Write out exactly, and only, the lines from the one containing "Task: Click the dropdown chevron arrow icon" through the last line of the listing below.
---------- Given entries
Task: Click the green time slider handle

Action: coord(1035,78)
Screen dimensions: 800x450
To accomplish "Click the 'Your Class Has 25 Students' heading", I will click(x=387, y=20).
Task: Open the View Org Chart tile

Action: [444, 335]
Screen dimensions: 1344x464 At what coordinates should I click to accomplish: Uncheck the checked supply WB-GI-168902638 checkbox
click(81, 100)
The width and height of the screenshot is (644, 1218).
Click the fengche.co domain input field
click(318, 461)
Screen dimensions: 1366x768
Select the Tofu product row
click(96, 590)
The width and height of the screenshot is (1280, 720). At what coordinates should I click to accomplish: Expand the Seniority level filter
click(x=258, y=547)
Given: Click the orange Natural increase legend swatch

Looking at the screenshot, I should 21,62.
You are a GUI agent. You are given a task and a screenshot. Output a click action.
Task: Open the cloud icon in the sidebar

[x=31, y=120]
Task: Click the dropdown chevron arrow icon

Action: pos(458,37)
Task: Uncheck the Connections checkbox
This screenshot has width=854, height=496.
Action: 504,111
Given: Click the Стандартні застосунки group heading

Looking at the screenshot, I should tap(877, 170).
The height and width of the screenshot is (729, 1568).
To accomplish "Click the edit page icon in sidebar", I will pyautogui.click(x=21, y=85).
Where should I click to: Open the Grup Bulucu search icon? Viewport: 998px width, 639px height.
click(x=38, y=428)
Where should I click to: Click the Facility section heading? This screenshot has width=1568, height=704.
--------------------
**Your response**
Task: Click the dropdown chevron arrow icon

Action: pos(458,37)
Task: Uncheck the Connections checkbox
This screenshot has width=854, height=496.
Action: 504,111
Given: Click the Стандартні застосунки group heading

Looking at the screenshot, I should tap(877, 170).
The height and width of the screenshot is (729, 1568).
To accomplish "Click the edit page icon in sidebar", I will pyautogui.click(x=21, y=85).
Where should I click to: Open the Grup Bulucu search icon? Viewport: 998px width, 639px height.
click(x=38, y=428)
Where should I click to: Click the Facility section heading? This screenshot has width=1568, height=704.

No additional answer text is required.